▸ Work instructions
Every entry below should be copied exactly, minus the pictures.

+++ Excerpted data +++

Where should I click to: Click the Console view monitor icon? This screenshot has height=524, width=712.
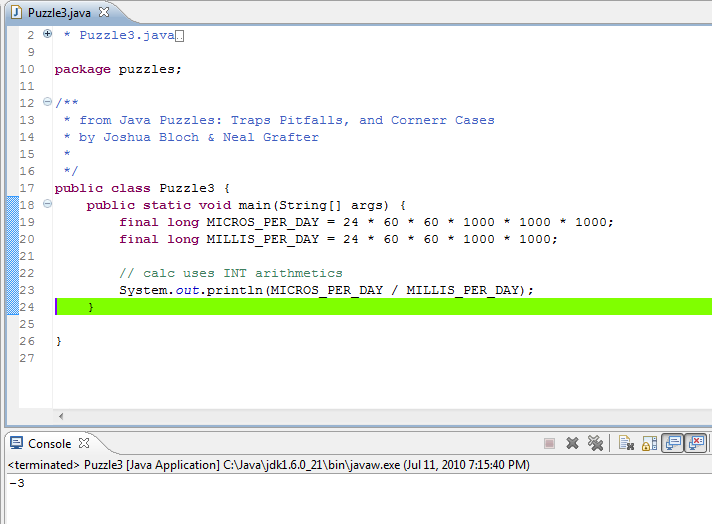tap(17, 443)
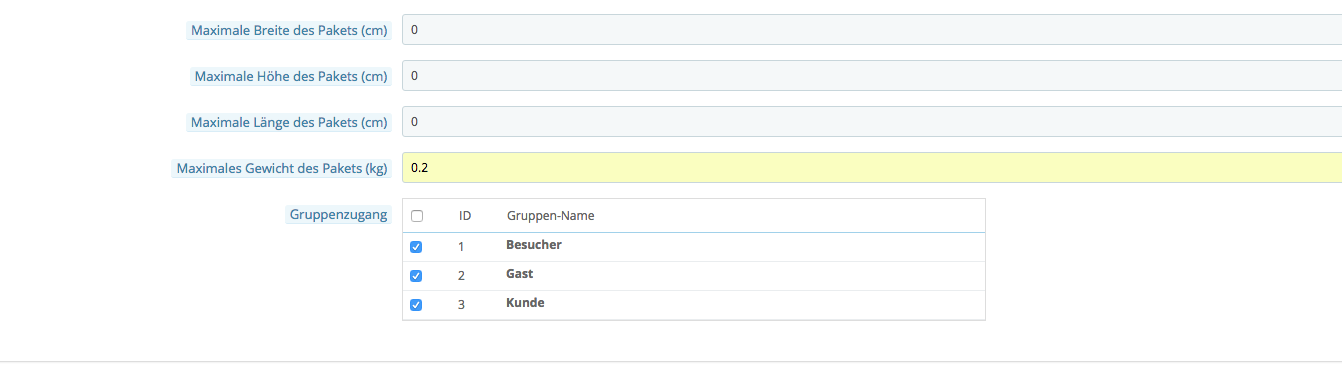This screenshot has width=1342, height=372.
Task: Select the Maximales Gewicht field containing 0.2
Action: pyautogui.click(x=872, y=168)
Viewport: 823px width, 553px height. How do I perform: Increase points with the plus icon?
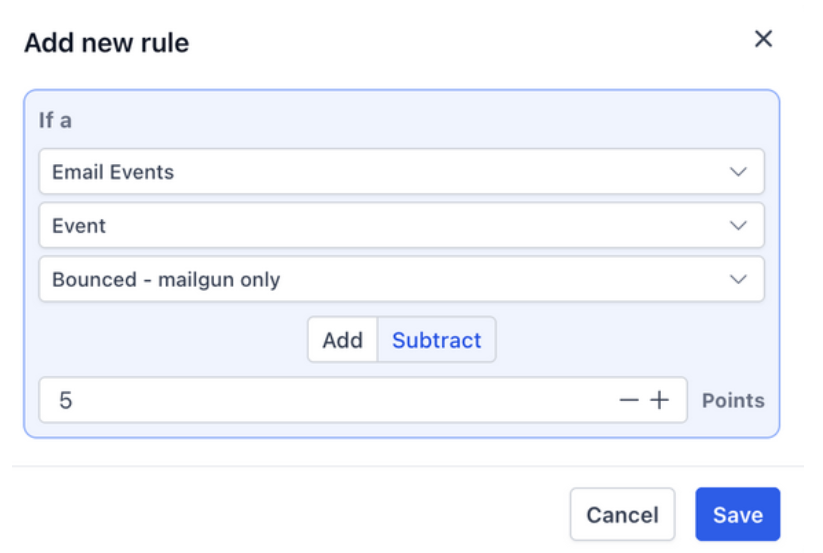[659, 400]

+++

▸ Exercise result
Where should I click to: Click the Console view monitor icon? This screenshot has height=524, width=712.
tap(17, 443)
This screenshot has width=1342, height=372.
Task: Select the Maximales Gewicht field containing 0.2
Action: pyautogui.click(x=872, y=168)
Viewport: 823px width, 553px height. How do I perform: Increase points with the plus icon?
[659, 400]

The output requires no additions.